Hypervalinemia: Its Metabolic Lesion and Therapeutic Approach

Author Affiliations

From the Department of Pediatrics, Tohoku University School of Medicine, Sendai, Japan.

Am J Dis Child. 1967;113(1):64-67. doi:10.1001/archpedi.1967.02090160114013

IDIOPATHIC hypervalinemia is an inborn error of valine metabolism which we found in 1963. Clinical symptoms of the patient consist of vomiting, nystagmus, hyperkinesia, muscular hypotony, failure to thrive, and mental retardation.1

Routine laboratory examinations revealed no abnormal findings. Electroencephalogram (EEG) showed an almost normal pattern at 3 months of age but sharp waves and spikes by 4 months of age.

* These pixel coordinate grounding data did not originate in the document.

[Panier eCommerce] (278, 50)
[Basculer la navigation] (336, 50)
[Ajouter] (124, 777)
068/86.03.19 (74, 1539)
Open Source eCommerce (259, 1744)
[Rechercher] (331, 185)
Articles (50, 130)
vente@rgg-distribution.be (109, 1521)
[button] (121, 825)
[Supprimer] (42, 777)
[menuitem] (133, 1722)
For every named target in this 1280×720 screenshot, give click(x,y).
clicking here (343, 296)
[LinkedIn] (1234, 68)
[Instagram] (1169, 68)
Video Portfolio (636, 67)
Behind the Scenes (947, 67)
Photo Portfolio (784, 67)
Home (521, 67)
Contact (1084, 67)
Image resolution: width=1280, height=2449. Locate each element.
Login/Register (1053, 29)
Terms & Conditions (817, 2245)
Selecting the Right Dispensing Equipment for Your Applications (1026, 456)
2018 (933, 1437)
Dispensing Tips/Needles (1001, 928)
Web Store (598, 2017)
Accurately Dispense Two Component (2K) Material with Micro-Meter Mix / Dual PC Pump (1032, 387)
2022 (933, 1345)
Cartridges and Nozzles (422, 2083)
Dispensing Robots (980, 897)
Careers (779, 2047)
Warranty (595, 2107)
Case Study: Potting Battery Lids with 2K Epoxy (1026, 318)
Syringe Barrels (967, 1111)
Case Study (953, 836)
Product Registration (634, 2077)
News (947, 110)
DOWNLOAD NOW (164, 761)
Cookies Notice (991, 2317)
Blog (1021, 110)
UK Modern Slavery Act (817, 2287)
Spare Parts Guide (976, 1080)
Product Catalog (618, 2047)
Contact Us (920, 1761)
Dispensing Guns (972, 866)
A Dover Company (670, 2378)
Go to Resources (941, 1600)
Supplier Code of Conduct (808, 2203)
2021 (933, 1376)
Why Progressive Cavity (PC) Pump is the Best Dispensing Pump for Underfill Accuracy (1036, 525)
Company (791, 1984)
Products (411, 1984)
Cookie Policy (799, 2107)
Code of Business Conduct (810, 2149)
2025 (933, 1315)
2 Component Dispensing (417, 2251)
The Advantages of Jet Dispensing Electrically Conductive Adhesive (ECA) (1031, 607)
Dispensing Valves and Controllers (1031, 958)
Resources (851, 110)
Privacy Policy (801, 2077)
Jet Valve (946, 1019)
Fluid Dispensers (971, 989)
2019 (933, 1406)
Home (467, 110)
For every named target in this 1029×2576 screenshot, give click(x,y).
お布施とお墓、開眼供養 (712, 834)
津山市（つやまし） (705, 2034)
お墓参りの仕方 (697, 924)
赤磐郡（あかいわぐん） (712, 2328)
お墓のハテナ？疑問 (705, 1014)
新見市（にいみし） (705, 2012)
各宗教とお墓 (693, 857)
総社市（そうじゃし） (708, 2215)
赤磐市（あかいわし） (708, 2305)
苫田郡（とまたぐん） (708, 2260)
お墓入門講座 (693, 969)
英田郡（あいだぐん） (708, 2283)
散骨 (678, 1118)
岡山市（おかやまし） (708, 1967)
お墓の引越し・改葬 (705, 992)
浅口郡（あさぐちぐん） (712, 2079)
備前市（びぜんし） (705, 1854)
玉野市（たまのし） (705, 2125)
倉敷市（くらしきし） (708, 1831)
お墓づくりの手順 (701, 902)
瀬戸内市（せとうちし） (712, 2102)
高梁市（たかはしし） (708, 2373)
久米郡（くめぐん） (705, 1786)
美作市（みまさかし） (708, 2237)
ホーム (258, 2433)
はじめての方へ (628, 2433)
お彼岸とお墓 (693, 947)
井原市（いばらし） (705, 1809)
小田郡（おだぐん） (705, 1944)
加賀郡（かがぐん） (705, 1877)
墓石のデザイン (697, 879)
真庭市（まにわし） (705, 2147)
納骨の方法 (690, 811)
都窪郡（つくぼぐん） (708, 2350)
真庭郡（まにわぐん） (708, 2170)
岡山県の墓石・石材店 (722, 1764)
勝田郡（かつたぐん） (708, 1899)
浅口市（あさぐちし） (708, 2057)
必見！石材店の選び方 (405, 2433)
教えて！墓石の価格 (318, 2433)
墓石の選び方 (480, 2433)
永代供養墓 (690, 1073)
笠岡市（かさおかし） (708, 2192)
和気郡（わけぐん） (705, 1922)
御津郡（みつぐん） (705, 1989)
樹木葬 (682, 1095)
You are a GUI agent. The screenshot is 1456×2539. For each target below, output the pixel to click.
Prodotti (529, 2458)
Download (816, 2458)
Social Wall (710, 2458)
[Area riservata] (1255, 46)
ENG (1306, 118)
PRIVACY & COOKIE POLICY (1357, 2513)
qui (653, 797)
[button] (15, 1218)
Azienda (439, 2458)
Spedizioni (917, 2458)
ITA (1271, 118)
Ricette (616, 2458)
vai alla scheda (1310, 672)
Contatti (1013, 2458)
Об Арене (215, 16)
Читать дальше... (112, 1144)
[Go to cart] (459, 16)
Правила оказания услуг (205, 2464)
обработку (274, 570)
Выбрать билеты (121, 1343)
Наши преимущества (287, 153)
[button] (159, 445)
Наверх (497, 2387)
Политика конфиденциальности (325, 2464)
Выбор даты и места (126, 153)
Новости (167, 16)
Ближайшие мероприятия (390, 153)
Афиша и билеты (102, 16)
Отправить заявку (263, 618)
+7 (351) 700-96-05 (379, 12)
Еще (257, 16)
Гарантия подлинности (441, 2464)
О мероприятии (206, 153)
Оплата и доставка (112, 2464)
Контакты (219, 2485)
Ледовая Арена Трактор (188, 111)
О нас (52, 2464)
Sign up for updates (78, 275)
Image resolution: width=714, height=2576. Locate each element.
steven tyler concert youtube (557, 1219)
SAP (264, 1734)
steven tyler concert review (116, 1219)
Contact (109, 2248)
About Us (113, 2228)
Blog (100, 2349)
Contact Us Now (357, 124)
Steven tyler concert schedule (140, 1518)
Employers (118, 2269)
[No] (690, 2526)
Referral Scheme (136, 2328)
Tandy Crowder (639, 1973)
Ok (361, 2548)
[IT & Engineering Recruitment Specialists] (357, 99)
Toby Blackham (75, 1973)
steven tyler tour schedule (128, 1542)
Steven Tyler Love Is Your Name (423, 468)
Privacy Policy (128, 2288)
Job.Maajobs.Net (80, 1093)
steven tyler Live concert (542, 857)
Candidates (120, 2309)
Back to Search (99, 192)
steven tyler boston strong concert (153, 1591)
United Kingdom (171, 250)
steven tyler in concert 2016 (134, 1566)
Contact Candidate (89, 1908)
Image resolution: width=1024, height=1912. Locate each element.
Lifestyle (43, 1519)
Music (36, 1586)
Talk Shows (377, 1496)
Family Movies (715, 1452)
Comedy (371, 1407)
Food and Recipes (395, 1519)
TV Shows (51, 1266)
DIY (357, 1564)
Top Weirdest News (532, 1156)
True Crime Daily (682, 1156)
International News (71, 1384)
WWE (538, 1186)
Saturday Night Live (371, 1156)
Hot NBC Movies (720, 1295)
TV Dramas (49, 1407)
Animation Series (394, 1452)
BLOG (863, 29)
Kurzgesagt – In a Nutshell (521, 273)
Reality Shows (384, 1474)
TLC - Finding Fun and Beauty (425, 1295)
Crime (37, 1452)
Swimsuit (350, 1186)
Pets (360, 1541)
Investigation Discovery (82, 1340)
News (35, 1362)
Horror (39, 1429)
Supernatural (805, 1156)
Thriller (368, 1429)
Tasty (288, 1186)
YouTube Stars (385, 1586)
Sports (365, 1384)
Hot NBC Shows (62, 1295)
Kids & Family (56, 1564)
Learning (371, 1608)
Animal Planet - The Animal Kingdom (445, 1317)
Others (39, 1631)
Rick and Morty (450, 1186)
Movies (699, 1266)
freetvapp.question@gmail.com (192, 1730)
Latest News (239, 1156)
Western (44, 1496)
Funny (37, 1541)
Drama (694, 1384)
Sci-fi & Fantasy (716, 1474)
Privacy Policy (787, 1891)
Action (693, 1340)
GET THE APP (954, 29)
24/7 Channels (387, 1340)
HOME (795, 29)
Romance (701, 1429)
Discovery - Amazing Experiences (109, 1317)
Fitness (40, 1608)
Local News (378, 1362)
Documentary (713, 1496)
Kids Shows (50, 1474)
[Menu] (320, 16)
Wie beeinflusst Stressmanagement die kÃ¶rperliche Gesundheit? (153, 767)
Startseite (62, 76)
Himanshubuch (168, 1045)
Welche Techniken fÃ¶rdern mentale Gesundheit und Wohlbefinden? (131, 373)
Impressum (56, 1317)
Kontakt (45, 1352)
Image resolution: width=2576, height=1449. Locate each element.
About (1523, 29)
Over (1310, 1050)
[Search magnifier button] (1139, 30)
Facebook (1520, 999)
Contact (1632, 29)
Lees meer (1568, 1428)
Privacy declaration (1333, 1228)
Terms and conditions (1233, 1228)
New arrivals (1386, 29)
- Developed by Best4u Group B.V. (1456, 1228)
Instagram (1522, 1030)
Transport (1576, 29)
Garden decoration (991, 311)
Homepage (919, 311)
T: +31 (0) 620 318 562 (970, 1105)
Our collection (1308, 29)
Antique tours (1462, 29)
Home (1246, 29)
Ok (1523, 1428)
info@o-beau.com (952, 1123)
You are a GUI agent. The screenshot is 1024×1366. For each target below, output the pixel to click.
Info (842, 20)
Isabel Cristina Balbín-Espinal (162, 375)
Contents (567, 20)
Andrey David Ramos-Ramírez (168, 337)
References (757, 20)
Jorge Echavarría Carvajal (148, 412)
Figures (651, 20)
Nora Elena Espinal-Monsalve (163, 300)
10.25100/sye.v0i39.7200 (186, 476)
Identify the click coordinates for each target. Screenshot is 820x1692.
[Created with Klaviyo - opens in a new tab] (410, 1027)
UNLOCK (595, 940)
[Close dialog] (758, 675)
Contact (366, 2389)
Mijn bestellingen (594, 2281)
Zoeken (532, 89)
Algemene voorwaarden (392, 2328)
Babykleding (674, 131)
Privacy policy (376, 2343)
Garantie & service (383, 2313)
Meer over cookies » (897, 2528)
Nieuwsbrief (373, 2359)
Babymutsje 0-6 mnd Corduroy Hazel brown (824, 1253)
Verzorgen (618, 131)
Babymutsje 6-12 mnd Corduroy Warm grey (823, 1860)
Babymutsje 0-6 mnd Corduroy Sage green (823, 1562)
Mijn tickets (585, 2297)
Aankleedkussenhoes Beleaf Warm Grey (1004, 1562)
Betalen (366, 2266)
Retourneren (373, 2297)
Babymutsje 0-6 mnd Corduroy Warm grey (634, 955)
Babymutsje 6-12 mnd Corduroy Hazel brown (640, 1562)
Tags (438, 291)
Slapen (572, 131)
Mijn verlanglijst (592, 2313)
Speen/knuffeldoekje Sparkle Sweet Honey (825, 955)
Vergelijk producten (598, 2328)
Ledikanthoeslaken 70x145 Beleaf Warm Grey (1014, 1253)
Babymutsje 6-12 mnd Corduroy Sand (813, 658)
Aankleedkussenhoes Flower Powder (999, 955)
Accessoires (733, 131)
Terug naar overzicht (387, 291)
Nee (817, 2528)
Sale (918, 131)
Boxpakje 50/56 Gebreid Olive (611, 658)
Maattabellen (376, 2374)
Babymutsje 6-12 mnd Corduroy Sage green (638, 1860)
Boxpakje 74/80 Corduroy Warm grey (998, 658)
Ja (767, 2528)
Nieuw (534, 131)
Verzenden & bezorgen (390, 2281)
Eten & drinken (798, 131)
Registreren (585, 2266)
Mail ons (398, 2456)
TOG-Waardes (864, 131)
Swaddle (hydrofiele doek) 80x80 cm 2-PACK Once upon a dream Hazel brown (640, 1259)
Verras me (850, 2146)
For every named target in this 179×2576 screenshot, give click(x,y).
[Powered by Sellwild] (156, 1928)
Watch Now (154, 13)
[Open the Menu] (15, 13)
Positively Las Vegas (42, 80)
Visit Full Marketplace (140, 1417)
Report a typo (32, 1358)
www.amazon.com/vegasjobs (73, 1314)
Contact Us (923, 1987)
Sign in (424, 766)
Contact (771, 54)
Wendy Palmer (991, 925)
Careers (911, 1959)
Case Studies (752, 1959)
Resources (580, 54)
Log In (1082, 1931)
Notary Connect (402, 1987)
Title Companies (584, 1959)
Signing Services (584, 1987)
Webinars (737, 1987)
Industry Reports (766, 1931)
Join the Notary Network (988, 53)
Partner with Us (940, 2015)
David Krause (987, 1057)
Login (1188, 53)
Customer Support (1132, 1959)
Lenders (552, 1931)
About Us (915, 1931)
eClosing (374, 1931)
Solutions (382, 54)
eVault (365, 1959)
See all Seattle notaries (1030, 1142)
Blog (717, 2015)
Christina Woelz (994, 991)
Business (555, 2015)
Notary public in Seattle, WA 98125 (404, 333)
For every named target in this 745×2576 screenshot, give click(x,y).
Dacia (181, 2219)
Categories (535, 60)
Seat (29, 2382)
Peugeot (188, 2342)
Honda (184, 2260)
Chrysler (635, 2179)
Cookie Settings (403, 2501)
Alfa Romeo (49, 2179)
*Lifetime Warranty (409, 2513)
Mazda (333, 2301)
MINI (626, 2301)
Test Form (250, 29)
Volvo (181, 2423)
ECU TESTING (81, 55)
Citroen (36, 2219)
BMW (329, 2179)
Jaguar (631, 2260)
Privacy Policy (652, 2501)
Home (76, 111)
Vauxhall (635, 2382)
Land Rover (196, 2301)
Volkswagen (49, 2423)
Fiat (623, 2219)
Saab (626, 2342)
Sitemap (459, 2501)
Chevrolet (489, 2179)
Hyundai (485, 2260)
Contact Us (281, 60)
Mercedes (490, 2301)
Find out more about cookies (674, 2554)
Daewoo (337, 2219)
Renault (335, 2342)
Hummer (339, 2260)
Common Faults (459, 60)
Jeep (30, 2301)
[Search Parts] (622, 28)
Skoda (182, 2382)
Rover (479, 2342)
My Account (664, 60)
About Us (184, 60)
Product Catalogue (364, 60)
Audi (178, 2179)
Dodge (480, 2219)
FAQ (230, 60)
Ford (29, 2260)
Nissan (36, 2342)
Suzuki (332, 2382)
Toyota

The paper chromatography and thin-layer chromatography revealed an excessive amount of valine (Fig 1). This unusual chromatographic finding showed a good accordance with the results of quantitative determination by automatic amino acid analyzer: urinary excretion of valine was more than ten times that of controls (Table 1). There was no remarkable increase in leucine, isoleucine, or other amino acids. Serum analysis also showed an abnormally high level of valine unaccompanied by elevation of other amino acids (Table 2).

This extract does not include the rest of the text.